Now, a paper by Sonja Chiappetta and colleagues from Offenbach, Germany, published in SOARD, shows that EOSS strongly predicts early surgical complications and mortality in patients undergoing bariatric surgery.

The authors analysed data from 534 patients, collected prospectively, for patients undergoing laparoscopic sleeve gastrectomy (LSG), laparoscopic Roux-en-Y gastric bypass (LRYGB), or laparoscopic omega-loop gastric bypass (LOLGB).

As typical for a bariatric surgery population, the mean BMI was around 50 kg/m2.

While the total postoperative complication rate for the entire patient sample was 9%, the complications rates were 0% for patients with EOSS Stage 0 (5% of patients), 1.6% for Stage 1 ( (12%), 8% for Stage 2 (71%), 22% for Stage 3 (13%) and 100% for Stage 4 (0.2%).

There was no significant difference in BMI levels across EOSS stages and not consistent association of EOSS stage with age.

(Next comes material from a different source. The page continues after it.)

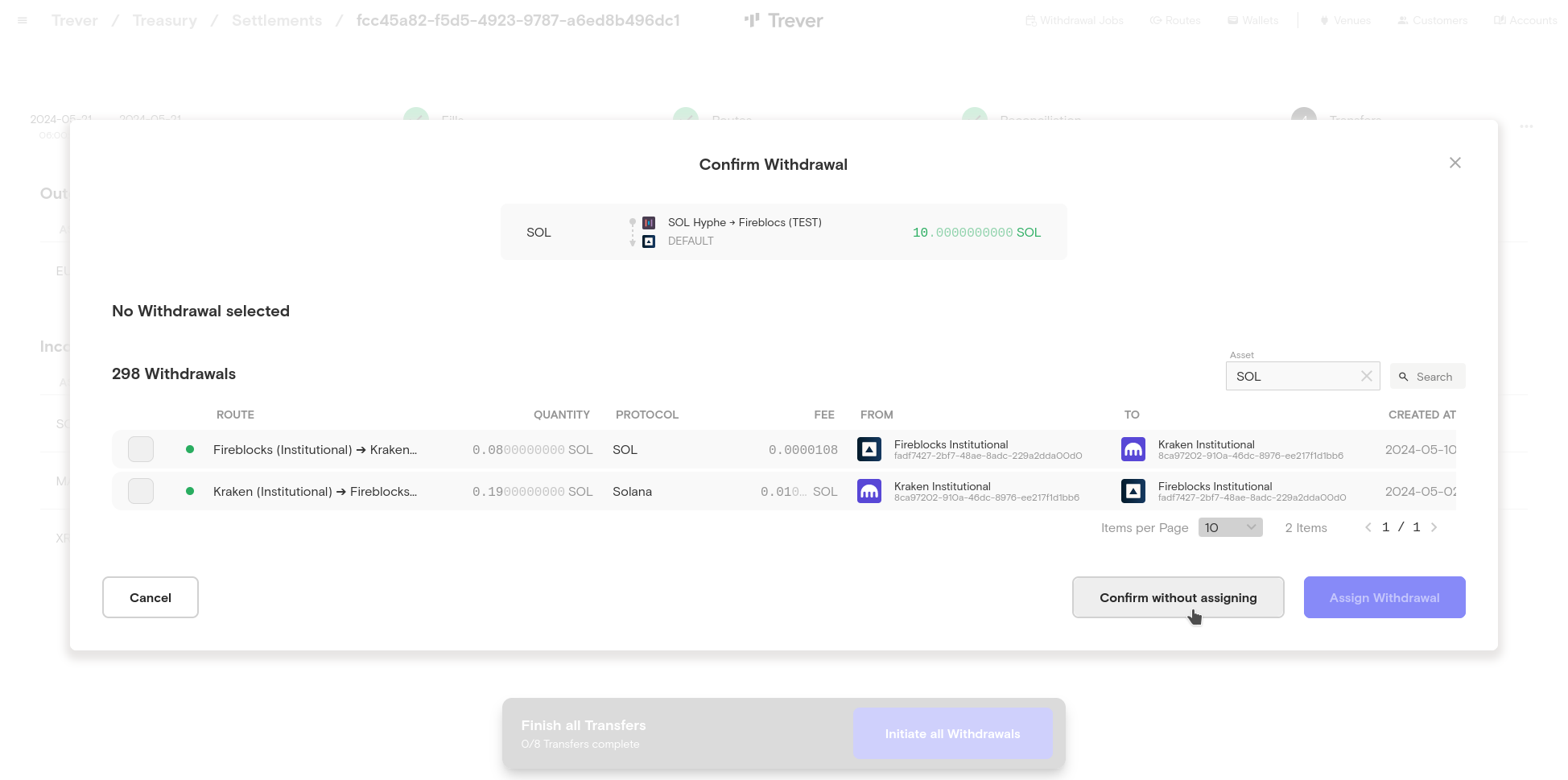Image resolution: width=1568 pixels, height=780 pixels.
Task: Open the hamburger menu at top left
Action: coord(23,20)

From these findings the authors conclude that,

“Patients with EOSS≥3 have a higher risk of postoperative complications. Our data confirm that the EOSS is useful as a scoring system for the selection of obese patients before surgery and suggest that it may also be useful for presurgical stratification and risk assessment in clinical practice. Patients should be recommended for obesity surgery when their EOSS stage is 2 to prevent impairments associated with metabolic disease and to reduce the risk of postoperative complications.”